Here the job is to restate every entry word for word.

(Stored items)
··········

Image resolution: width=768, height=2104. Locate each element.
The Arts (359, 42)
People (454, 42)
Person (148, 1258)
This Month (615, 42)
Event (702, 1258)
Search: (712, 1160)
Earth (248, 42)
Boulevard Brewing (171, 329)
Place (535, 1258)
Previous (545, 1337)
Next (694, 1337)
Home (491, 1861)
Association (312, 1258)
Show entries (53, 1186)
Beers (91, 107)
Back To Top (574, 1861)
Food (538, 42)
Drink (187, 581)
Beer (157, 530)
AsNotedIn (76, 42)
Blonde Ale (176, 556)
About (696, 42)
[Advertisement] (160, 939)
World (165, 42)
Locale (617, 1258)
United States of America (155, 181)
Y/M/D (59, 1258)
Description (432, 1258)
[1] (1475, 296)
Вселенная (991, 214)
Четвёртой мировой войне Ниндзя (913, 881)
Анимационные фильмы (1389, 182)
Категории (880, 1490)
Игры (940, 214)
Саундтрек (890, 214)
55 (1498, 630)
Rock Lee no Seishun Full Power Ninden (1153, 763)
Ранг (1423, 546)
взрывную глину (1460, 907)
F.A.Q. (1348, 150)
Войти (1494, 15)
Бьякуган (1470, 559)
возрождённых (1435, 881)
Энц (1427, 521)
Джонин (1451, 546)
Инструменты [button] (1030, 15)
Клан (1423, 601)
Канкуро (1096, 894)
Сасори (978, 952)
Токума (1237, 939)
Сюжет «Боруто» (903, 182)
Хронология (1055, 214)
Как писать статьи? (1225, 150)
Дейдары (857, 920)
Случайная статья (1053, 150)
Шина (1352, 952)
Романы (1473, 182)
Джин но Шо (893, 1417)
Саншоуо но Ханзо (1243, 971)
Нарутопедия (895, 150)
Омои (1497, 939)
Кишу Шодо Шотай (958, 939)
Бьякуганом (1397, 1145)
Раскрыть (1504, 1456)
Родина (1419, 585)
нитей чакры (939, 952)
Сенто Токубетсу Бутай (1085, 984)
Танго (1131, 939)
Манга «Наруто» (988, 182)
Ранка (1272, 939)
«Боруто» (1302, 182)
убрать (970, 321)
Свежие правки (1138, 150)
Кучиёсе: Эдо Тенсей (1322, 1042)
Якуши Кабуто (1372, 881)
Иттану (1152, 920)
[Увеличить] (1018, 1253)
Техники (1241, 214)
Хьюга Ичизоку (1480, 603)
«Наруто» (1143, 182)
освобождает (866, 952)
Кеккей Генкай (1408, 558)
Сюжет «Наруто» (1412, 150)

··········

Expected answer:
Image resolution: width=768, height=2104. Locate each element.
The Arts (359, 42)
People (454, 42)
Person (148, 1258)
This Month (615, 42)
Event (702, 1258)
Search: (712, 1160)
Earth (248, 42)
Boulevard Brewing (171, 329)
Place (535, 1258)
Previous (545, 1337)
Next (694, 1337)
Home (491, 1861)
Association (312, 1258)
Show entries (53, 1186)
Beers (91, 107)
Back To Top (574, 1861)
Food (538, 42)
Drink (187, 581)
Beer (157, 530)
AsNotedIn (76, 42)
Blonde Ale (176, 556)
About (696, 42)
[Advertisement] (160, 939)
World (165, 42)
Locale (617, 1258)
United States of America (155, 181)
Y/M/D (59, 1258)
Description (432, 1258)
[1] (1475, 296)
Вселенная (991, 214)
Четвёртой мировой войне Ниндзя (913, 881)
Анимационные фильмы (1389, 182)
Категории (880, 1490)
Игры (940, 214)
Саундтрек (890, 214)
55 (1498, 630)
Rock Lee no Seishun Full Power Ninden (1153, 763)
Ранг (1423, 546)
взрывную глину (1460, 907)
F.A.Q. (1348, 150)
Войти (1494, 15)
Бьякуган (1470, 559)
возрождённых (1435, 881)
Энц (1427, 521)
Джонин (1451, 546)
Инструменты [button] (1030, 15)
Клан (1423, 601)
Канкуро (1096, 894)
Сасори (978, 952)
Токума (1237, 939)
Сюжет «Боруто» (903, 182)
Хронология (1055, 214)
Как писать статьи? (1225, 150)
Дейдары (857, 920)
Случайная статья (1053, 150)
Шина (1352, 952)
Романы (1473, 182)
Джин но Шо (893, 1417)
Саншоуо но Ханзо (1243, 971)
Нарутопедия (895, 150)
Омои (1497, 939)
Кишу Шодо Шотай (958, 939)
Бьякуганом (1397, 1145)
Раскрыть (1504, 1456)
Родина (1419, 585)
нитей чакры (939, 952)
Сенто Токубетсу Бутай (1085, 984)
Танго (1131, 939)
Манга «Наруто» (988, 182)
Ранка (1272, 939)
«Боруто» (1302, 182)
убрать (970, 321)
Свежие правки (1138, 150)
Кучиёсе: Эдо Тенсей (1322, 1042)
Якуши Кабуто (1372, 881)
Иттану (1152, 920)
[Увеличить] (1018, 1253)
Техники (1241, 214)
Хьюга Ичизоку (1480, 603)
«Наруто» (1143, 182)
освобождает (866, 952)
Кеккей Генкай (1408, 558)
Сюжет «Наруто» (1412, 150)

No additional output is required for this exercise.